§ **YOUR OBJECTIVE**: Return every line of the records below that contains the string "Given", copying each one in full.

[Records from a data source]
__________________________________________________
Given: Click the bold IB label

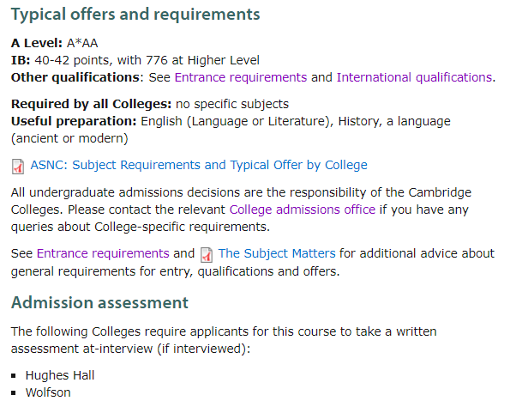Looking at the screenshot, I should pos(21,60).
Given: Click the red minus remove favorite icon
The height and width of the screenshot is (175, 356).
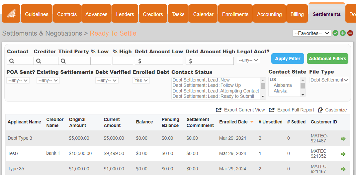Looking at the screenshot, I should tap(350, 33).
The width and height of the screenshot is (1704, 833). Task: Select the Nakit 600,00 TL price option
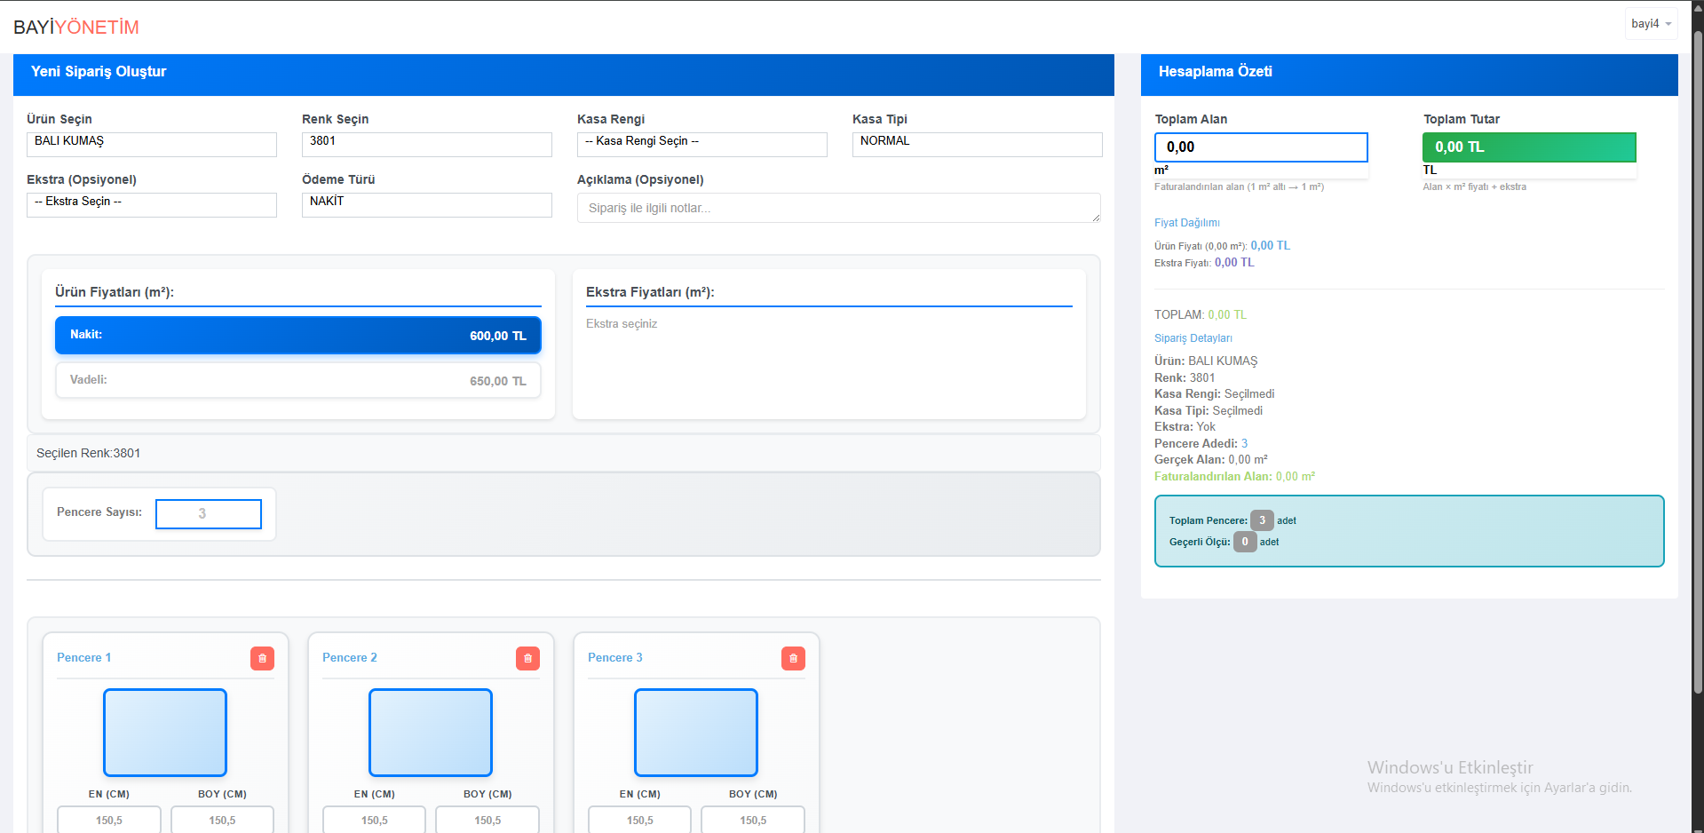click(298, 336)
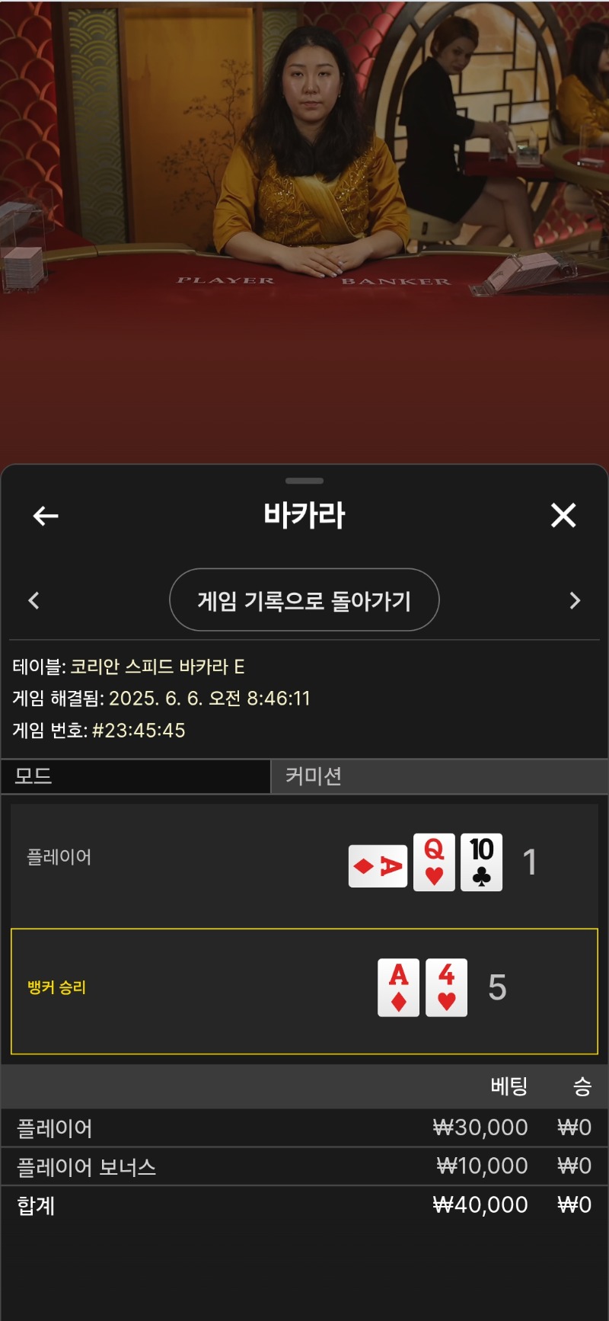Viewport: 609px width, 1321px height.
Task: Click the player score 1
Action: pos(530,862)
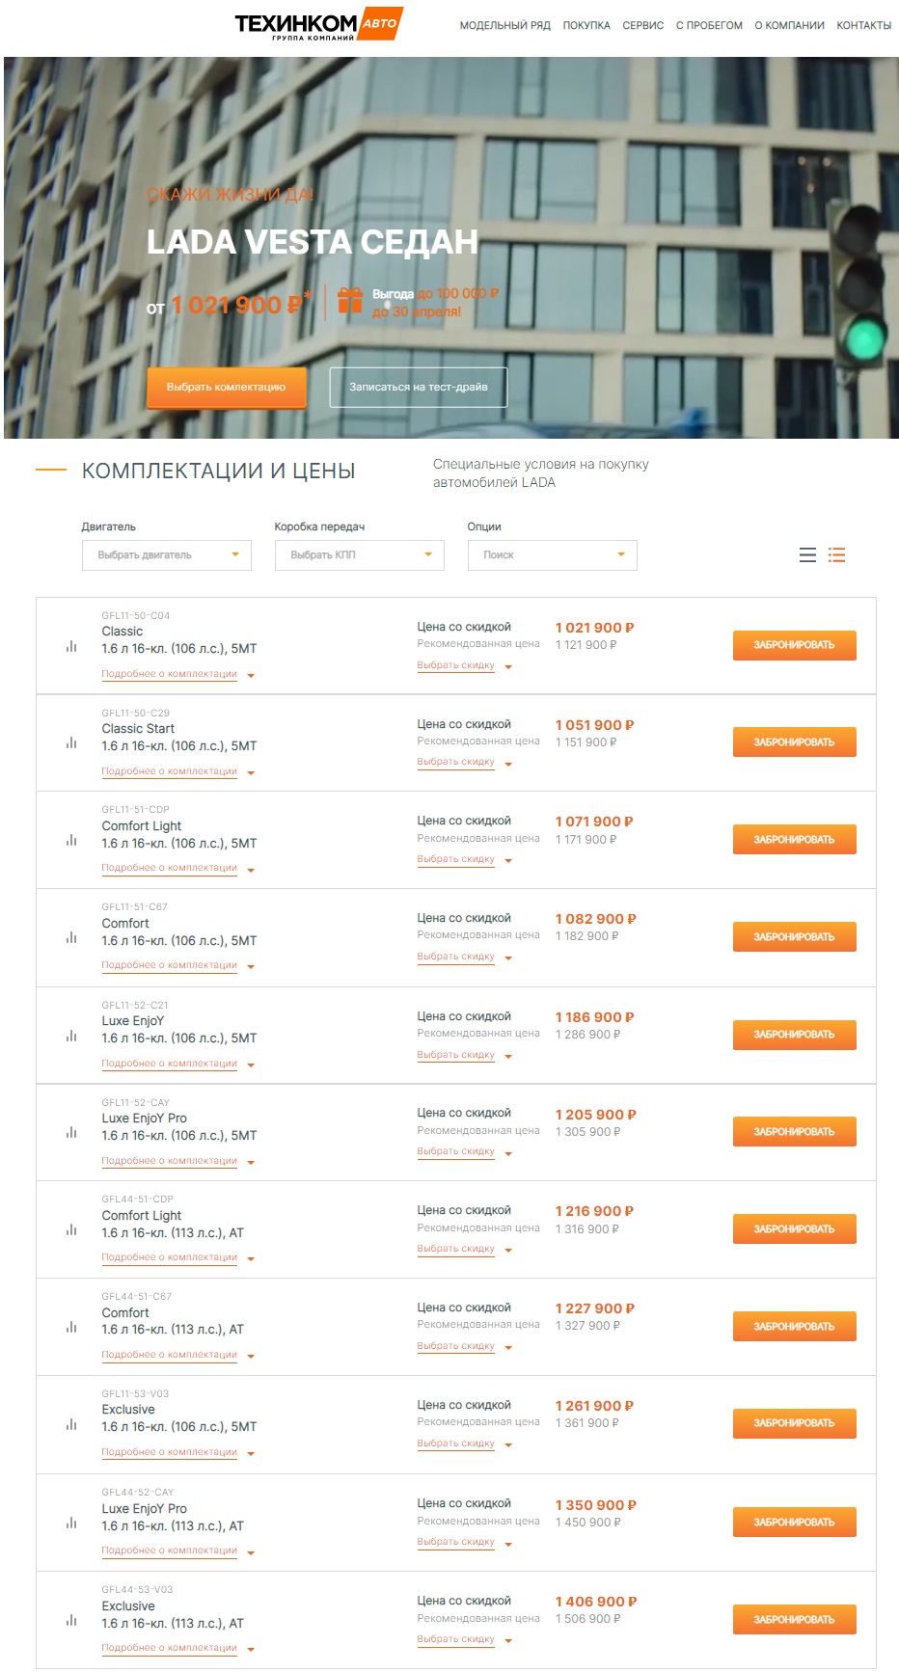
__________________________________________________
§ **WRITTEN REPLY**:
Given: Click the bold IB label
Given: Click the red minus remove favorite icon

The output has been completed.